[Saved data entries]
============
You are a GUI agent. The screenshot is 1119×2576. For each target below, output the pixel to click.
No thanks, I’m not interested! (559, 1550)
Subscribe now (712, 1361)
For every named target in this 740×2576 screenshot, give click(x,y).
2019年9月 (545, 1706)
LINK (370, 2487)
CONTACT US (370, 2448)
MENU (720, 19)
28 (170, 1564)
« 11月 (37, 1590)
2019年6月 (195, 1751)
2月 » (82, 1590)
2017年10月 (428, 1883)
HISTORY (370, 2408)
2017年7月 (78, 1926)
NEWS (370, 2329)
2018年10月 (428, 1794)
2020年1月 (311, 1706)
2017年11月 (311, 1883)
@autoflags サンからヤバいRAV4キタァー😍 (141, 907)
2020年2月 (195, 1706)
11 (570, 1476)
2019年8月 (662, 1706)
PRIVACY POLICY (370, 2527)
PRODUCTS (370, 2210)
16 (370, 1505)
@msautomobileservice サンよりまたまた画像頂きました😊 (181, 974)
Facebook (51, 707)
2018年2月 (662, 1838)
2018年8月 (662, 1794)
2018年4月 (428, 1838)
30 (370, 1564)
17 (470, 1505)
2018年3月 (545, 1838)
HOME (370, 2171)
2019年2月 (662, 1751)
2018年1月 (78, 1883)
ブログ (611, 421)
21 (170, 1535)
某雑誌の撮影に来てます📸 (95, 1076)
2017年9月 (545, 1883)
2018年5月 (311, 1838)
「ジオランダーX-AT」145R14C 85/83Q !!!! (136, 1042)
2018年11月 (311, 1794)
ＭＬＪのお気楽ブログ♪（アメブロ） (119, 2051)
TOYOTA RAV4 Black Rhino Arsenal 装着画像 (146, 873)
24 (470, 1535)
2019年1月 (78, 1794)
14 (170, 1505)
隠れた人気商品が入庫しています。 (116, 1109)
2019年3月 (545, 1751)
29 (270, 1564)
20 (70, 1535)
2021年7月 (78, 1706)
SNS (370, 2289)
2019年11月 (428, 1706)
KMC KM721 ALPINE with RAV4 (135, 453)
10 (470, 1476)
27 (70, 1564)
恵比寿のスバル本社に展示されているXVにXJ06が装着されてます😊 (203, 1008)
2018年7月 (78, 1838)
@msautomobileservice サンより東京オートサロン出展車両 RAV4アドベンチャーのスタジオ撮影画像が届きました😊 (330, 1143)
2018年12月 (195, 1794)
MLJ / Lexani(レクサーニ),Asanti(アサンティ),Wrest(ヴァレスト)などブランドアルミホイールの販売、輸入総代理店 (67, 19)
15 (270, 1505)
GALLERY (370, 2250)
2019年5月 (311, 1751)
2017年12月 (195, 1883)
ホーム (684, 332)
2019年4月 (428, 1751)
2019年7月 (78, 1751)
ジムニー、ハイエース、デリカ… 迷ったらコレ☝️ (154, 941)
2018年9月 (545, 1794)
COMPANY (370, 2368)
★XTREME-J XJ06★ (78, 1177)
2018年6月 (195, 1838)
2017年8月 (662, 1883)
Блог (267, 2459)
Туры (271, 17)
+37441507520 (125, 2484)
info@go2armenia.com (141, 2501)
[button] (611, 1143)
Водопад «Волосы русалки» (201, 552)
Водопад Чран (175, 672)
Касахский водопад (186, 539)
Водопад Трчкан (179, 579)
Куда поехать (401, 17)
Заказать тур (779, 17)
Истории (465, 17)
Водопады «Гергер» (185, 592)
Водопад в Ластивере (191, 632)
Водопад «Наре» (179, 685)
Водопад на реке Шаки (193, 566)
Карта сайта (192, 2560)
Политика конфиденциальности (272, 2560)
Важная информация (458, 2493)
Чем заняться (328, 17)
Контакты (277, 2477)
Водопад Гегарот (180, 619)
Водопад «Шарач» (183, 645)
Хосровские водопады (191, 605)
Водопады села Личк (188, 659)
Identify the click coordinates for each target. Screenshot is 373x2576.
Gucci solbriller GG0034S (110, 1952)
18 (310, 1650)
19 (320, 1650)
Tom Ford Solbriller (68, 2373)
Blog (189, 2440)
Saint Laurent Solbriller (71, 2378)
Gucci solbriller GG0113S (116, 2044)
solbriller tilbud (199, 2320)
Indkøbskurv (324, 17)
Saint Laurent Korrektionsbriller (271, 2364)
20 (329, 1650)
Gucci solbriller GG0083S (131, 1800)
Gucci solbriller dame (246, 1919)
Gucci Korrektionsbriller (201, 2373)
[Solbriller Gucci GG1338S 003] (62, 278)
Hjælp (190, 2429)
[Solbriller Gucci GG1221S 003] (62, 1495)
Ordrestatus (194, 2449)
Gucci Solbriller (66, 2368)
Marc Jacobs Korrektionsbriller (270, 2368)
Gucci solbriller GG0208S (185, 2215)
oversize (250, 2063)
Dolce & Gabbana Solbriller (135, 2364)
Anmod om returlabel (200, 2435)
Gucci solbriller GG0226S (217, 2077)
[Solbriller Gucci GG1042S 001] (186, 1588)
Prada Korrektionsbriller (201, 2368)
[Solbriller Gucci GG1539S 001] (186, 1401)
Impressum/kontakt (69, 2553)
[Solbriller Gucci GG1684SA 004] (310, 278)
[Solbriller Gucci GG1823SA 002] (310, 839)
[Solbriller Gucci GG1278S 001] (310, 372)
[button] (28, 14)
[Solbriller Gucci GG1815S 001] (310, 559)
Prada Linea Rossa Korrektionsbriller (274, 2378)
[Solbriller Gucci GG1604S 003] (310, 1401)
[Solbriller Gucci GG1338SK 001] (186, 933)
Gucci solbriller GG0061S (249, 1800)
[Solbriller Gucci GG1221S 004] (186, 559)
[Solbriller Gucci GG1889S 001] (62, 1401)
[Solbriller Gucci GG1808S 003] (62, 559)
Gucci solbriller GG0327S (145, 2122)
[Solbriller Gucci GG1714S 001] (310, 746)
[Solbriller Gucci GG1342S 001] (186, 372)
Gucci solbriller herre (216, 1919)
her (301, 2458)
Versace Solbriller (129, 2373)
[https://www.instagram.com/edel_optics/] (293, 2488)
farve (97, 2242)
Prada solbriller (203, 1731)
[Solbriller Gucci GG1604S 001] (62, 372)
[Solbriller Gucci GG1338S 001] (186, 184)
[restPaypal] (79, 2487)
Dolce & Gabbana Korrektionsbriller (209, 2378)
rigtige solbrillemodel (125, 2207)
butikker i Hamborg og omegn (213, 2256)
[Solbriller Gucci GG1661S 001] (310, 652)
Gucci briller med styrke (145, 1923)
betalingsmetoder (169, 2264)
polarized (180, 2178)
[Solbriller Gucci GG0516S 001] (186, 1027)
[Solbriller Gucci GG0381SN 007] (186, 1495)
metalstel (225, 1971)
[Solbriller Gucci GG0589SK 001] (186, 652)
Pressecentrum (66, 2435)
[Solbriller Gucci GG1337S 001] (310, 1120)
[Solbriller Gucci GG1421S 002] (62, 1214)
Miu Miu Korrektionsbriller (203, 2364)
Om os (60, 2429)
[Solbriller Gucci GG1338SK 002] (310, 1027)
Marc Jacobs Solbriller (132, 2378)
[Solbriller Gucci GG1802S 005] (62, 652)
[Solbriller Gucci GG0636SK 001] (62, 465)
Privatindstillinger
============
* **Assignment**:
Please make an exact copy of the lines above from the line with "ホーム (684, 332)" through the line with "Gucci solbriller dame (246, 1919)", both ends included.

* **Your solution**:
ホーム (684, 332)
2019年4月 (428, 1751)
2019年7月 (78, 1751)
ジムニー、ハイエース、デリカ… 迷ったらコレ☝️ (154, 941)
2018年9月 (545, 1794)
COMPANY (370, 2368)
★XTREME-J XJ06★ (78, 1177)
2018年6月 (195, 1838)
2017年8月 (662, 1883)
Блог (267, 2459)
Туры (271, 17)
+37441507520 (125, 2484)
info@go2armenia.com (141, 2501)
[button] (611, 1143)
Водопад «Волосы русалки» (201, 552)
Водопад Чран (175, 672)
Касахский водопад (186, 539)
Водопад Трчкан (179, 579)
Куда поехать (401, 17)
Заказать тур (779, 17)
Истории (465, 17)
Водопады «Гергер» (185, 592)
Водопад в Ластивере (191, 632)
Водопад «Наре» (179, 685)
Водопад на реке Шаки (193, 566)
Карта сайта (192, 2560)
Политика конфиденциальности (272, 2560)
Важная информация (458, 2493)
Чем заняться (328, 17)
Контакты (277, 2477)
Водопад Гегарот (180, 619)
Водопад «Шарач» (183, 645)
Хосровские водопады (191, 605)
Водопады села Личк (188, 659)
Identify the click coordinates for each target. Screenshot is 373x2576.
Gucci solbriller GG0034S (110, 1952)
18 (310, 1650)
19 (320, 1650)
Tom Ford Solbriller (68, 2373)
Blog (189, 2440)
Saint Laurent Solbriller (71, 2378)
Gucci solbriller GG0113S (116, 2044)
solbriller tilbud (199, 2320)
Indkøbskurv (324, 17)
Saint Laurent Korrektionsbriller (271, 2364)
20 (329, 1650)
Gucci solbriller GG0083S (131, 1800)
Gucci solbriller dame (246, 1919)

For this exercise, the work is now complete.